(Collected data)
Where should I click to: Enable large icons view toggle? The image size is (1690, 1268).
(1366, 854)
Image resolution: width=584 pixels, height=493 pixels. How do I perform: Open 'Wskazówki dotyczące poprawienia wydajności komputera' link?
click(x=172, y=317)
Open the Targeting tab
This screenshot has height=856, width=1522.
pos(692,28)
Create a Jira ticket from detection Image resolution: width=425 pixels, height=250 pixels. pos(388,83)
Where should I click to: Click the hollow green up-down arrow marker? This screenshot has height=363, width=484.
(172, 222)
* * *
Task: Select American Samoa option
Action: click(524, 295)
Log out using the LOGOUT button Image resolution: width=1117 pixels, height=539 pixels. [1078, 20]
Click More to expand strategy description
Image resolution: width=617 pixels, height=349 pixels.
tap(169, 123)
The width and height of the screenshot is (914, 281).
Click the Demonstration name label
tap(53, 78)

• _WHAT IS REQUIRED_: Every line from the line containing "Where should I click to: Enable" through the line containing "Create a Jira" in the records above must be retyped exactly. Leave out the rest.

• _OUTPUT FOR THIS EXERCISE_:
Where should I click to: Enable large icons view toggle? The image size is (1690, 1268).
(1366, 854)
Image resolution: width=584 pixels, height=493 pixels. How do I perform: Open 'Wskazówki dotyczące poprawienia wydajności komputera' link?
click(x=172, y=317)
Open the Targeting tab
This screenshot has height=856, width=1522.
pos(692,28)
Create a Jira ticket from detection Image resolution: width=425 pixels, height=250 pixels. pos(388,83)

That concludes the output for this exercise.